I have a pandas dataframe with something like the following:
index | order_id | cost |
---|---|---|
123a | 123 | 5 |
123b | 123 | None |
123c | 123 | 3 |
124a | 124 | None |
124b | 124 | None |
For each unique value of order_id, I'd like to drop any row that isn't the lowest cost. For any order_id that only contains nulls for the cost, any row for an order_id can be retained.
I've been struggling with this for a while now.
ol3 = ol3.loc[ol3.groupby('Order_ID').cost.idxmin()]
This code doesn't play nice with the order_id's that have only nulls. So, I tried to figure out how to drop the null's I don't want with
ol4 = ol3.loc[ol3['cost'].isna()].drop_duplicates(subset=['Order_ID', 'cost'], keep='first')
This gives me the list of null order_id's I want to retain. Not sure where to go from here. I'm pretty sure I'm looking at this the wrong way. Any help would be appreciated!
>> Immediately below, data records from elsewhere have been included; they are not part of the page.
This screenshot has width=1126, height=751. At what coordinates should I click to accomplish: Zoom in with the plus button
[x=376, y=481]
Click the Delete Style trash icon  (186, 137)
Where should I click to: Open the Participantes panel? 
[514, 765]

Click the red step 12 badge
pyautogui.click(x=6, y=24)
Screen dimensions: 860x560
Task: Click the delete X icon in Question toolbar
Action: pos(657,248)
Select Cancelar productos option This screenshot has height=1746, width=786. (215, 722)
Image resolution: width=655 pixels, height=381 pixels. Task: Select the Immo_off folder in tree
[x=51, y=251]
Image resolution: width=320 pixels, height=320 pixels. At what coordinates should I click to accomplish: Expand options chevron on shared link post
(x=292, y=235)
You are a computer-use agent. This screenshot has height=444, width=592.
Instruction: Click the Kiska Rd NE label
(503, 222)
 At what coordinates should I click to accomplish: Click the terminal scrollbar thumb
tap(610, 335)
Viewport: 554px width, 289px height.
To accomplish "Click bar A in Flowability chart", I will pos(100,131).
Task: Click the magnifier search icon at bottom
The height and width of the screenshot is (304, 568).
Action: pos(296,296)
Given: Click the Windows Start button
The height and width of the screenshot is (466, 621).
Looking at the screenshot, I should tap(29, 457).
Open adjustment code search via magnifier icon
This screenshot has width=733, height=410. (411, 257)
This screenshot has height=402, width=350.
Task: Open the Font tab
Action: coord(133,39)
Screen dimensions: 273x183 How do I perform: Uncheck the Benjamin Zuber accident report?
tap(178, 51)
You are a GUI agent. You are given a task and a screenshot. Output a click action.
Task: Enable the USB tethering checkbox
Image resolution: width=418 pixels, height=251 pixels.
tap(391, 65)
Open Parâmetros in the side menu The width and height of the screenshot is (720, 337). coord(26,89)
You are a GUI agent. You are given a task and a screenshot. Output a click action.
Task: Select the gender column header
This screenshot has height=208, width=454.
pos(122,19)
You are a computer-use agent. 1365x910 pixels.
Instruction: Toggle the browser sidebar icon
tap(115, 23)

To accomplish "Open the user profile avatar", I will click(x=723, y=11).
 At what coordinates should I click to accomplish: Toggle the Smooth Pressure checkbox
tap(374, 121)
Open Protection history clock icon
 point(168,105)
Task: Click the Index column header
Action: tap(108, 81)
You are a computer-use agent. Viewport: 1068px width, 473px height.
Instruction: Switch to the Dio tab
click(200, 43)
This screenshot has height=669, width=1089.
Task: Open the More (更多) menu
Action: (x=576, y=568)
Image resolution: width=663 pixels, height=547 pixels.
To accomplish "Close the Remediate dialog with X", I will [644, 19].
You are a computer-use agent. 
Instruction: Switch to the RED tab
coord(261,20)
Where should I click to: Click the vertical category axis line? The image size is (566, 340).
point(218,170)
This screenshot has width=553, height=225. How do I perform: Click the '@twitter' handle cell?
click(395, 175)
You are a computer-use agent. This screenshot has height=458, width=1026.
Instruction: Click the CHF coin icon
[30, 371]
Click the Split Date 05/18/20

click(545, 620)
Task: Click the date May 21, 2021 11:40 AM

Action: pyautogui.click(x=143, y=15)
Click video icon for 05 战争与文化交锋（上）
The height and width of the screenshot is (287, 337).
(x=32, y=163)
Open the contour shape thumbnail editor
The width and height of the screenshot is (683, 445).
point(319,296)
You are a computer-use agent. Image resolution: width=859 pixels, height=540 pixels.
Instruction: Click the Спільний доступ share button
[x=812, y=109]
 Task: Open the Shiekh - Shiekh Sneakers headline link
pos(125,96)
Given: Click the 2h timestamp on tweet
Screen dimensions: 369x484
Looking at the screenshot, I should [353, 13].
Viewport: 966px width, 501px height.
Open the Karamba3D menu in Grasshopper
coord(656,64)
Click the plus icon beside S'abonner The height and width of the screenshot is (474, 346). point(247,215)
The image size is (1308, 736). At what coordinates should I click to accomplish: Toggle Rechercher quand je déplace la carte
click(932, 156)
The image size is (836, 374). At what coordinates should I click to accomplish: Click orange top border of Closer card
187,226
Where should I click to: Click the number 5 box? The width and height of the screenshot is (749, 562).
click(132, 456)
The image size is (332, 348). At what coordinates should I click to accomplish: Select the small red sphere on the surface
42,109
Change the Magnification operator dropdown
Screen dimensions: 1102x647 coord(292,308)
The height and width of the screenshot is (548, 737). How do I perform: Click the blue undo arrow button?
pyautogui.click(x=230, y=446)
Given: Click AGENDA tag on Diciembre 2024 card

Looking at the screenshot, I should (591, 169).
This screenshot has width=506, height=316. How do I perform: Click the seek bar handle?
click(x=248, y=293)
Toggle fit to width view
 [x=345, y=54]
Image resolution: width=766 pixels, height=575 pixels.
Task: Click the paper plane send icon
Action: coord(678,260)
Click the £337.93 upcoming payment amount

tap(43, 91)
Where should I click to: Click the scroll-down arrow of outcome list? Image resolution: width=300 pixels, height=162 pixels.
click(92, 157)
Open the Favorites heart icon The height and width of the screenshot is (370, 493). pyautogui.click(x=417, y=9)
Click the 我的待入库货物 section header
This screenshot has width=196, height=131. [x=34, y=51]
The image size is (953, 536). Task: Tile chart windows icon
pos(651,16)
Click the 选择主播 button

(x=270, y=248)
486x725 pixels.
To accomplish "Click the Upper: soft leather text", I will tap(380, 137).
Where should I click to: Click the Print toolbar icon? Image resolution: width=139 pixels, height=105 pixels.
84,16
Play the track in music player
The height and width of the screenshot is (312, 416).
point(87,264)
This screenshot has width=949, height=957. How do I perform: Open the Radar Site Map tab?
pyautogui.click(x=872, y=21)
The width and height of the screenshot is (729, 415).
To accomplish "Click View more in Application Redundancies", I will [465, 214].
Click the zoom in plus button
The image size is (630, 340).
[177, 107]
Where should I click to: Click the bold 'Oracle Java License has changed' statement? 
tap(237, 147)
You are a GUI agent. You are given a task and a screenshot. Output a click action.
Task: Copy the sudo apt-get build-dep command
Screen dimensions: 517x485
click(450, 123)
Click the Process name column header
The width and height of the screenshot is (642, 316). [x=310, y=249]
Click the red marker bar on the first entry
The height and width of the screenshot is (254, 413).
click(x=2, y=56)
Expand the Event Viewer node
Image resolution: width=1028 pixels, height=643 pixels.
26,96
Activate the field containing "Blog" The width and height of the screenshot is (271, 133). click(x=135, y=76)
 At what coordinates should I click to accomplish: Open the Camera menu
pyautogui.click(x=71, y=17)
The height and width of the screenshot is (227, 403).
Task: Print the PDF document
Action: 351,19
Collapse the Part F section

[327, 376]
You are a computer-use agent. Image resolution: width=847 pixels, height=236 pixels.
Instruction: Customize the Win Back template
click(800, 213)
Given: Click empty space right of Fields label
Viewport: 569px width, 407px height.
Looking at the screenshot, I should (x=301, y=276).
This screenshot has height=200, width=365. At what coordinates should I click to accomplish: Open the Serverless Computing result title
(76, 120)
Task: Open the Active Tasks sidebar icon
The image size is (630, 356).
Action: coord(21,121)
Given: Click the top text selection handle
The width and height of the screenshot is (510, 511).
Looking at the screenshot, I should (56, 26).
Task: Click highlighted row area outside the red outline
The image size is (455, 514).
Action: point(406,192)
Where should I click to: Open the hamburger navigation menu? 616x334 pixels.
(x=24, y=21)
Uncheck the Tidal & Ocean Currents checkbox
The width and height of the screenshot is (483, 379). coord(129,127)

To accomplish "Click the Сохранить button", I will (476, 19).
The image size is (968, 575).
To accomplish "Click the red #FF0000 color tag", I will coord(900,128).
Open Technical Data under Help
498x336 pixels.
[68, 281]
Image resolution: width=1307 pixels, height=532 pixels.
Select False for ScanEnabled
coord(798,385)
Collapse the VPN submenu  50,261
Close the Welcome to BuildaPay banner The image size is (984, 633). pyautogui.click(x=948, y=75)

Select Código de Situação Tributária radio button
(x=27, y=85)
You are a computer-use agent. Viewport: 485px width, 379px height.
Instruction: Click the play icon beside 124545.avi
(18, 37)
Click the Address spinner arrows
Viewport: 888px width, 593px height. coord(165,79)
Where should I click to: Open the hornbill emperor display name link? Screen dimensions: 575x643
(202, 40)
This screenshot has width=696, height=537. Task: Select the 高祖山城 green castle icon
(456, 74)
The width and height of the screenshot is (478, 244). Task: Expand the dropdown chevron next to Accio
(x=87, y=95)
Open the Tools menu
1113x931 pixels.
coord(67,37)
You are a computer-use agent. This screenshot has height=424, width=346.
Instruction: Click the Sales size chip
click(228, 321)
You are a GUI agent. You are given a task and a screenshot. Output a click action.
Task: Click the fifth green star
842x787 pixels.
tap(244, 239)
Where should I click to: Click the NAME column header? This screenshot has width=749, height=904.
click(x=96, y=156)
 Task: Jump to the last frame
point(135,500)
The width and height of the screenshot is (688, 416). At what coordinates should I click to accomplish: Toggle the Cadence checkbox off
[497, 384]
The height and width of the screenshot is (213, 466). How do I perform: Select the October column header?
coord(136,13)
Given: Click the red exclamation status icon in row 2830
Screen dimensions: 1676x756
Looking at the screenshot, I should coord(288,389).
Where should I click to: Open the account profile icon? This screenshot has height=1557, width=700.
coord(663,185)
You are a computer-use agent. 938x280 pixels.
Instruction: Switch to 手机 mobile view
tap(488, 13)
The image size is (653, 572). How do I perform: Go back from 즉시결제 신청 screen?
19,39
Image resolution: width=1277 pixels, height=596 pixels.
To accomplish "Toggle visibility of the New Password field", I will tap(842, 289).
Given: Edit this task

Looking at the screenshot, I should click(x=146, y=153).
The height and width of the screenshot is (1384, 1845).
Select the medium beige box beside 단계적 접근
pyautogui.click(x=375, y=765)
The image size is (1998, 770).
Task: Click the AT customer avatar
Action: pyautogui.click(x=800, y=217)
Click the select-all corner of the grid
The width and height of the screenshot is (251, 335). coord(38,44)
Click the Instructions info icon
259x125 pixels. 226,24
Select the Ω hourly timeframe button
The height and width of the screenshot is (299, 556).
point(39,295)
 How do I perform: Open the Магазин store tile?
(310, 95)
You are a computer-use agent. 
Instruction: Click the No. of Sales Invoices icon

CodePudding user response:
You can use transform
to get the indexes with min cost
per order_id
. We additionally need isna
check for the special order_ids
that have only NaN
s:
order_mins = df.groupby('order_id').cost.transform('min')
df[(df.cost == order_mins) | (order_mins.isna())]
CodePudding user response:
You can (temporarily) fill the NA/None with np.inf
before getting the idxmin:
ol3.loc[ol3['cost'].fillna(np.inf).groupby(ol3['order_id']).idxmin()]
You will have exactly one row per order_id
output:
index order_id cost
2 123c 123 3.0
3 124a 124 NaN